Buffalo Human Rights Law Review

First Page


Document Type



In Copyright


When the liberty to freely express oneself is at odds with another's right to freedom of religion, we are confronted with the classic dilemma of choosing between two equally fundamental, constitutionally and internationally protected rights. The contours of the said two rights however, are far from clear. Whilst freedom of expression is not an absolute right, its limits are controversial. Equally, while it is undisputed that freedom of religion is an internationally protected human right enshrined in various international instruments, there is no comprehensive international treaty which addresses as its subject the content and extent of the right of freedom of religion, thus it is uncertain whether it entails the right to have one's religious faith and symbols protected from insult.

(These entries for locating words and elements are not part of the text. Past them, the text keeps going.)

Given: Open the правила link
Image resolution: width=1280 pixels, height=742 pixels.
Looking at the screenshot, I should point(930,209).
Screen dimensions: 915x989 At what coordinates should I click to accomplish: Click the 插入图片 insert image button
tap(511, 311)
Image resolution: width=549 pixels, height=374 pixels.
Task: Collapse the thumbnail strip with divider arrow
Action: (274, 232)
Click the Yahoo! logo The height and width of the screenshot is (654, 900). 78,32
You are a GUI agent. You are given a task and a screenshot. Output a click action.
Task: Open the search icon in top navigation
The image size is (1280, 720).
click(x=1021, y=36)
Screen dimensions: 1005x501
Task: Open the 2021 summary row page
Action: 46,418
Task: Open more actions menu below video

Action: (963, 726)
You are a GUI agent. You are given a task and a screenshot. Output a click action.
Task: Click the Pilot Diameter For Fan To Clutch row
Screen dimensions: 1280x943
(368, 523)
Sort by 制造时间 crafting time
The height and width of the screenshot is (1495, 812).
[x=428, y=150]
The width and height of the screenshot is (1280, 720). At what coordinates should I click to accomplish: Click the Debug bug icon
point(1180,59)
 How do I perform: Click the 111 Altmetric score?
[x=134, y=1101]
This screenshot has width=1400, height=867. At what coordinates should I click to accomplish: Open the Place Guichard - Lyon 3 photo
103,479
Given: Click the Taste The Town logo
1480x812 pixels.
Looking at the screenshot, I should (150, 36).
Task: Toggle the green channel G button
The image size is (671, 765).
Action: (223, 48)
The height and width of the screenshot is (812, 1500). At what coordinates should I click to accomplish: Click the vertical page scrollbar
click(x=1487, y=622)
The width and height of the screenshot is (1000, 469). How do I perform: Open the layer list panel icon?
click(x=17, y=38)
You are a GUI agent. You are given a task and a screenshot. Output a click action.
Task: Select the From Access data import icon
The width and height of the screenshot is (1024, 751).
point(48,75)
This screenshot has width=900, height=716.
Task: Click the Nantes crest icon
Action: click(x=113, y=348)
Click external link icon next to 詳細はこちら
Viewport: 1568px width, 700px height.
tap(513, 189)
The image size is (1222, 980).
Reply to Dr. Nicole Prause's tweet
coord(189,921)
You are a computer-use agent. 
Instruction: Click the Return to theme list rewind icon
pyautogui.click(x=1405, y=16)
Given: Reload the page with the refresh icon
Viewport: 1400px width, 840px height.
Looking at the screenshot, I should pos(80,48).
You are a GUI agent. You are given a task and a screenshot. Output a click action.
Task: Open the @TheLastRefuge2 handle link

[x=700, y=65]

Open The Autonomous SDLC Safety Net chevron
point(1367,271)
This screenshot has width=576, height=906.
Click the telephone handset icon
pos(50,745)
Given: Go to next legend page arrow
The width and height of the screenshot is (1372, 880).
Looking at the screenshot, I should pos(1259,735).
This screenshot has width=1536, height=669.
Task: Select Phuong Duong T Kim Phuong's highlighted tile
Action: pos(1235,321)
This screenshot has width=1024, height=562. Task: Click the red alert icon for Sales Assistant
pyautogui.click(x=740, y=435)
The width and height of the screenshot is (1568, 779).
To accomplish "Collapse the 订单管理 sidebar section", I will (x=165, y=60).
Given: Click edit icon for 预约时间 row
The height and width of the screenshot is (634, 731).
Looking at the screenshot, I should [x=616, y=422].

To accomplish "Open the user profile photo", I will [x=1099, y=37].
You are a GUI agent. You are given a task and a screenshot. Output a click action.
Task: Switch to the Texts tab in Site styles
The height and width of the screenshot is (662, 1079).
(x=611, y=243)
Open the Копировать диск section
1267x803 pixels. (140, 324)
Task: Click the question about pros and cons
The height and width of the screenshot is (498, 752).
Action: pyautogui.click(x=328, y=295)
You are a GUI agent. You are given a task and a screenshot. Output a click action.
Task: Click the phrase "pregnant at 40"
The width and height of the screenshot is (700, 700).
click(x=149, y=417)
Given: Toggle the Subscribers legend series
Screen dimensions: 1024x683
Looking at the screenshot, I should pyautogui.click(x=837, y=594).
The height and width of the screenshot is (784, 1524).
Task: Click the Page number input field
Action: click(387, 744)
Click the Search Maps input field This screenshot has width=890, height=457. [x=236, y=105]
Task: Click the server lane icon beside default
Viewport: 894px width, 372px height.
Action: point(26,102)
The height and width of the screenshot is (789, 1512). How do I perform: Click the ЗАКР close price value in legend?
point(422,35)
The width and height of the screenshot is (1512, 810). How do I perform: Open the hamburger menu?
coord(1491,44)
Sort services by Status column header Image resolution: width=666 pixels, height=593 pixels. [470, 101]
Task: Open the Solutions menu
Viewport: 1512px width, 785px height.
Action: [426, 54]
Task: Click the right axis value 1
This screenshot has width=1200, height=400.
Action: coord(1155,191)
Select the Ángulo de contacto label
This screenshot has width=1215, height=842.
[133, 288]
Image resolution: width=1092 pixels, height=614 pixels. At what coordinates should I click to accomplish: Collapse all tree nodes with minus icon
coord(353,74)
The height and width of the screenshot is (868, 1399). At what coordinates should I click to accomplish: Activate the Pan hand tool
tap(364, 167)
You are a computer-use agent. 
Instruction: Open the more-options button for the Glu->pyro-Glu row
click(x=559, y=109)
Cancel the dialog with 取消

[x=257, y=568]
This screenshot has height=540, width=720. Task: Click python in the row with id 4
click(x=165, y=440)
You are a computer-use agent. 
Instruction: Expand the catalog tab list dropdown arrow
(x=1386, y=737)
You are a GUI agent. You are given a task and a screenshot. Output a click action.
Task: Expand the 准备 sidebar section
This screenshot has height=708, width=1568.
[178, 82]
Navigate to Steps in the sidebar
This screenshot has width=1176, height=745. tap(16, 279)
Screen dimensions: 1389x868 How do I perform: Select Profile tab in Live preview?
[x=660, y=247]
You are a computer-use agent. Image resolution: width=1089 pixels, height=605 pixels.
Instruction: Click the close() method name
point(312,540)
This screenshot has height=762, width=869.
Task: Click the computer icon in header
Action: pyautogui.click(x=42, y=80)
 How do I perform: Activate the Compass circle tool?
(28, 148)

The unsettled boundaries of dispute arising from the clash between two fundamental rights have led to bitter tensions between freedom of expression and concerns to protect and respect religious sentiments. Religious communities feel outraged that their religious beliefs and sacred symbols are mocked, insulted, attacked or vilified. Aggrieved believers argue that "respect" for religious beliefs and symbols is fundamental to, and part and parcel of, the right of freedom of religion and that freedom of expression, although equally fundamental, is not without its limits. On the other hand, the authors and creators of these controversial works argue that any law seeking to restrict their works amounts to a violation of the sacrosanct right of freedom of expression, which is the bedrock of any democratic society.

These arguments require an exploration of the rationales underpinning the freedoms of expression and religion to determine the boundaries and limits of each of these rights. On the far right, the United States endows the freedom of expression with sacrosanct status, which can be limited only where there is a risk of imminent danger or physical harm to third parties or a threat of an imminent outbreak of violence. In marked contrast is the German model, where an individual's religious sentiments, dignity and identity are protected from scurrility and ridicule and any form of degrading speech against any religion is outlawed. Lying between these two extremes are the European Court of Human Rights and the Australian systems which have endeavored to strike a delicate balance between respect for religious sentiments and free speech. This paper will bring these perspectives to bear on the challenge of balancing the rights offreedoms of expression and religion.

Part I of this paper examines the content of the right to freedom of religion and whether it entails a right to protection from ridicule, scurrility, vilification and insults directed at one's religious teachings, symbols or beliefs from the perspective of international human rights law. Parts II and III review the approach of regional and national 'models of regulation' (the United States, Germany, the European Court of Human Rights, and Australia) to examine the unique experiences of these systems and the benefits, pitfalls and complexities inherent in legislating against speech or conduct which 'hurts' the sentiments of groups or individuals, who find their religious beliefs the subject of provocative, insulting, vilifying or offensive expressions. To end this 'clash' between secular libertarians and the faithful, this paper argues that a contextualized approach should be adopted in individual cases to carefully examine the value of the speech concerned, the 'harm' caused by it, and the position of the targeted individuals, group or community in that particular society and generally. It is only through such a contextualized consideration of the rights concerned, can an appropriate balance be struck to secure the interests concerned.